Halle inclusive : la chaîne Youtube
La scénographie de la scène Boiler Room était épatante, des tiges de lumières nous tombaient sur la tête, telle une pluie de néons s’abbatant sur la terre. Un décor magique pour des sets énergiques. La première nuit était très sombre, avec un live habité par les démons de 3Phaz suivis par Mala, violence pour le meilleur et pour le pire. Vendredi, c’est le Camion Bazar qui fait planer l’amour en ballon, avec le jeu de drums impeccable de Romain, la foule est transportée, comme surélevée. La justesse du set de Barbara Boeing nous intrigue mais manque un peu d’énergie pour un closing. C’est samedi que cette scène nous fera un bel effet, avec le duo de coldwave new generation Nova Materia et le B2B de très haut niveau techno-disco entre Jennifer Cardini et Lokier.

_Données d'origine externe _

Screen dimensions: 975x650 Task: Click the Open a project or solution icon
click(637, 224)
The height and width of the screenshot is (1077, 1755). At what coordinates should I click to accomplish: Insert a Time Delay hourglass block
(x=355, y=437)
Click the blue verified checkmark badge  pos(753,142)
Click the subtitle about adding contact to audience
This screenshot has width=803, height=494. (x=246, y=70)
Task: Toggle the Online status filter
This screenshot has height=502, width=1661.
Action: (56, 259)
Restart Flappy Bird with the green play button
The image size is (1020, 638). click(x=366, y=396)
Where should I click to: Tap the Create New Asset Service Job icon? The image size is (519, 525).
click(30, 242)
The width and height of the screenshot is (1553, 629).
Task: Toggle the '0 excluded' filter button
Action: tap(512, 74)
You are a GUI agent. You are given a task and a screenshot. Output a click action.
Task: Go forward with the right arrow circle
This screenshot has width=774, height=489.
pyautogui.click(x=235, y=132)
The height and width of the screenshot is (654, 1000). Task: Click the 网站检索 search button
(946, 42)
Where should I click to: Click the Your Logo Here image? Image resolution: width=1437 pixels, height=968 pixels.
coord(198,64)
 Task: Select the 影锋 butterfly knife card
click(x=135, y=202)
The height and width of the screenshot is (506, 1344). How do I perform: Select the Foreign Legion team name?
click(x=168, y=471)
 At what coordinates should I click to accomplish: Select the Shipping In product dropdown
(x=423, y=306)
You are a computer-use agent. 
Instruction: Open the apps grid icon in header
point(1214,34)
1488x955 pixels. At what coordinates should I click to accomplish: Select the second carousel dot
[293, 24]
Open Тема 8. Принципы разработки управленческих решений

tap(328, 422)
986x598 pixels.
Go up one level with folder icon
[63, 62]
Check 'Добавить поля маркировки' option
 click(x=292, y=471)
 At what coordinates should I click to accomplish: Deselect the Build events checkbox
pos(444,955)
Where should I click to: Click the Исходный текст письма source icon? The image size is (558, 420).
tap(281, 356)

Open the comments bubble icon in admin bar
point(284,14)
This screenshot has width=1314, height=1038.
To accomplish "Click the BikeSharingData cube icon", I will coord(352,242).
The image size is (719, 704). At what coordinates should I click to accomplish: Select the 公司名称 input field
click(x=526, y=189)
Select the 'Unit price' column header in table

Halle inclusive : la chaîne censurée
La meilleure scène musicalement chaque nuit, selon nous, c’était la Halle 2. À chaque passage, on était comblé, emporté dans un élan de musique comme on les aime, intense, puissant, enivrant… Mais pourtant ce fut un peu la scène oubliée. Aucune scénographie présente, les lights clignotaient de façon si insupportable qu’il était impossible de garder la tête haute, et enfin, elle était quasi tout le temps vide. Un constat un peu triste qui souligne le déséquilibre de la programmation des Nuits, et/ou un changement sur la population qui les fréquente.
On en gardera pourtant un souvenir démentiel lors du closing de la Nuit 1 avec I Hate Models. Le français s’avère toujours très efficace, maniant les transitions à la perfection, et maîtrisant sa montée en puissance. On se souviendra aussi du retour inattendu de Marcel Dettman, un set de grande classe, explorant la richesse et la diversité de la techno allemande. Le duo Volvox et Umfang aura fini de nous convaincre dans leur épopée interstellaire, un échange généreux et audacieux, un peu plus près des étoiles.
Enfin, samedi, on a repris des points de vie devant le concert afro-disiaque de Nihiloxica, une explosion d’énergie et de saveur rythmée par les percussions en trans. Puis c’est un set hybride entre modulaire et digital que Palmbomen II et Betonkust nous offrent généreusement, un océan de synthétiseurs malmené par deux sosies blond aux cheveux longs et au head bang démentiel. Enfin, on finit avec l’australienne Haai, maîtrisant ses kicks et ses claps avec dextérité. Et on a eu raison de rester. Clôturer la Nuit 4 avec 50 personnes autour de soi, c’est bien la première fois que ca nous arrive, mais on ne regrette vraiment pas notre choix.
Plus de soleil humain, moins de zombies
Nuits Sonores assoie sa place de plus grand festival de musique électronique français cette année, avec un élargissement de la fréquentation notable, de la programmation, des lieux, et des scènes. Il étend ses tentacules dans la ville de Lyon, empreignant le moindre passant d’un sac ou d’un gobelet à son effigie. Et si l’éloignement des lieux et les horaires chevauchés peuvent nous empêcher de profiter pleinement, la magie opère parfois sur les scènes les moins attendues là où des déceptions se font sur les plus évidentes.
L’année prochaine on privilégiera les rayons de soleil humains et la découverte, la scène locale qui se démène pour offrir des extras terribles et décalés, parfois plus appréciables que les DJs superstars dépassant les honoraires de l’acceptable.